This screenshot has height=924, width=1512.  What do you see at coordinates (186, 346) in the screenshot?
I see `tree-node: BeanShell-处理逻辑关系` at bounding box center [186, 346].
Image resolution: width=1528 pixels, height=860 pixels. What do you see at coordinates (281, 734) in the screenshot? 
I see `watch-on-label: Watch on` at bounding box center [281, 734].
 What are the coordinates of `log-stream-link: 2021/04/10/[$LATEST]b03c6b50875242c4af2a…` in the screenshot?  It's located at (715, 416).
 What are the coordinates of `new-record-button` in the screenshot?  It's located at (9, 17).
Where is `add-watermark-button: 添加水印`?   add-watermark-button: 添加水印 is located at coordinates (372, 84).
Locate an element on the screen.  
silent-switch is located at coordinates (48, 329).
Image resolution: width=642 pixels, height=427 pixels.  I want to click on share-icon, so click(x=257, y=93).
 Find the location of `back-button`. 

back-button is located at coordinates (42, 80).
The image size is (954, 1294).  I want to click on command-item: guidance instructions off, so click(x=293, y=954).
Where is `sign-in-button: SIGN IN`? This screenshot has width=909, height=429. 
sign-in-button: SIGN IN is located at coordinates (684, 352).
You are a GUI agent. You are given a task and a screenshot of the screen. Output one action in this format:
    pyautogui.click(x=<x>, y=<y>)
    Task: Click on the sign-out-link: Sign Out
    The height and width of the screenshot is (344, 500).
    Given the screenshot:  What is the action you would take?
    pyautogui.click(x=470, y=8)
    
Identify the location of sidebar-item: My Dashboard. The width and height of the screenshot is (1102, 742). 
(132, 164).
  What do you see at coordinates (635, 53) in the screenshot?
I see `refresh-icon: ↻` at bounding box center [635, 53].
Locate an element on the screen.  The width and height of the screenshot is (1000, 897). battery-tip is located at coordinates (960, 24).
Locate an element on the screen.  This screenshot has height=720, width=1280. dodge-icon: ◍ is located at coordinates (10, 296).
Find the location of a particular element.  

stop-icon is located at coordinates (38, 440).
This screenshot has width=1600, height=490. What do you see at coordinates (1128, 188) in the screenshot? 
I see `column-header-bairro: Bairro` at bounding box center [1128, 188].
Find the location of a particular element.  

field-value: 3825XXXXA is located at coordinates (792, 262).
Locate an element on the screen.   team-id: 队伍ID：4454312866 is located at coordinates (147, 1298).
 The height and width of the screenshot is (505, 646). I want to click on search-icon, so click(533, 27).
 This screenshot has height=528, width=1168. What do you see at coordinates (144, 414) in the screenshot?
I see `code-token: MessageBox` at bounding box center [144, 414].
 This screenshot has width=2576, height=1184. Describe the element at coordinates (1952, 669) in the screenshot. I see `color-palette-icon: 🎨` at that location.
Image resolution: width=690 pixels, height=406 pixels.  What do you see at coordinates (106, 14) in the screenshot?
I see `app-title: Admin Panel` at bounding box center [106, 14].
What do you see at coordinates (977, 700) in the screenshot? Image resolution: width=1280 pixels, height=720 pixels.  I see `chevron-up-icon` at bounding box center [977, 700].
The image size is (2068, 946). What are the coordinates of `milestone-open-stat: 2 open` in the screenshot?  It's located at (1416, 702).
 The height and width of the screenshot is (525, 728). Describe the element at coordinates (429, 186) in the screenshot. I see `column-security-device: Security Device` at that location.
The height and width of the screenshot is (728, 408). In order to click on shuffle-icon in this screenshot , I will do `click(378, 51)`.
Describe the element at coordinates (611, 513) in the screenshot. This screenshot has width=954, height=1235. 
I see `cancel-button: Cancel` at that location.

------------------------

Inténtelo usted:
Convierta las líneas de todos los ítems anteriores en una tabla Markdown de dos columnas, Núm y Línea, con el número de fila en la primera y la línea correspondiente en la segunda. Omita las líneas en blanco.

Respuesta del ejercicio:
| Núm | Línea |
|---|---|
| 1 | This screenshot has height=924, width=1512.  What do you see at coordinates (186, 346) in the screenshot? |
| 2 | I see `tree-node: BeanShell-处理逻辑关系` at bounding box center [186, 346]. |
| 3 | Image resolution: width=1528 pixels, height=860 pixels. What do you see at coordinates (281, 734) in the screenshot?  |
| 4 | I see `watch-on-label: Watch on` at bounding box center [281, 734]. |
| 5 |  What are the coordinates of `log-stream-link: 2021/04/10/[$LATEST]b03c6b50875242c4af2a…` in the screenshot?  It's located at (715, 416). |
| 6 |  What are the coordinates of `new-record-button` in the screenshot?  It's located at (9, 17). |
| 7 | Where is `add-watermark-button: 添加水印`?   add-watermark-button: 添加水印 is located at coordinates (372, 84). |
| 8 | Locate an element on the screen.   |
| 9 | silent-switch is located at coordinates (48, 329). |
| 10 | Image resolution: width=642 pixels, height=427 pixels.  I want to click on share-icon, so click(x=257, y=93). |
| 11 |  Find the location of `back-button`.  |
| 12 | back-button is located at coordinates (42, 80). |
| 13 | The image size is (954, 1294).  I want to click on command-item: guidance instructions off, so click(x=293, y=954). |
| 14 | Where is `sign-in-button: SIGN IN`? This screenshot has width=909, height=429.  |
| 15 | sign-in-button: SIGN IN is located at coordinates (684, 352). |
| 16 | You are a GUI agent. You are given a task and a screenshot of the screen. Output one action in this format: |
| 17 |     pyautogui.click(x=<x>, y=<y>) |
| 18 |     Task: Click on the sign-out-link: Sign Out |
| 19 |     The height and width of the screenshot is (344, 500). |
| 20 |     Given the screenshot:  What is the action you would take? |
| 21 |     pyautogui.click(x=470, y=8) |
| 22 | Identify the location of sidebar-item: My Dashboard. The width and height of the screenshot is (1102, 742).  |
| 23 | (132, 164). |
| 24 |   What do you see at coordinates (635, 53) in the screenshot? |
| 25 | I see `refresh-icon: ↻` at bounding box center [635, 53]. |
| 26 | Locate an element on the screen.  The width and height of the screenshot is (1000, 897). battery-tip is located at coordinates (960, 24). |
| 27 | Locate an element on the screen.  This screenshot has height=720, width=1280. dodge-icon: ◍ is located at coordinates (10, 296). |
| 28 | Find the location of a particular element.   |
| 29 | stop-icon is located at coordinates (38, 440). |
| 30 | This screenshot has width=1600, height=490. What do you see at coordinates (1128, 188) in the screenshot?  |
| 31 | I see `column-header-bairro: Bairro` at bounding box center [1128, 188]. |
| 32 | Find the location of a particular element.   |
| 33 | field-value: 3825XXXXA is located at coordinates (792, 262). |
| 34 | Locate an element on the screen.   team-id: 队伍ID：4454312866 is located at coordinates (147, 1298). |
| 35 |  The height and width of the screenshot is (505, 646). I want to click on search-icon, so click(533, 27). |
| 36 |  This screenshot has height=528, width=1168. What do you see at coordinates (144, 414) in the screenshot? |
| 37 | I see `code-token: MessageBox` at bounding box center [144, 414]. |
| 38 |  This screenshot has width=2576, height=1184. Describe the element at coordinates (1952, 669) in the screenshot. I see `color-palette-icon: 🎨` at that location. |
| 39 | Image resolution: width=690 pixels, height=406 pixels.  What do you see at coordinates (106, 14) in the screenshot? |
| 40 | I see `app-title: Admin Panel` at bounding box center [106, 14]. |
| 41 | What do you see at coordinates (977, 700) in the screenshot? Image resolution: width=1280 pixels, height=720 pixels.  I see `chevron-up-icon` at bounding box center [977, 700]. |
| 42 | The image size is (2068, 946). What are the coordinates of `milestone-open-stat: 2 open` in the screenshot?  It's located at (1416, 702). |
| 43 |  The height and width of the screenshot is (525, 728). Describe the element at coordinates (429, 186) in the screenshot. I see `column-security-device: Security Device` at that location. |
| 44 | The height and width of the screenshot is (728, 408). In order to click on shuffle-icon in this screenshot , I will do `click(378, 51)`. |
| 45 | Describe the element at coordinates (611, 513) in the screenshot. This screenshot has width=954, height=1235.  |
| 46 | I see `cancel-button: Cancel` at that location. |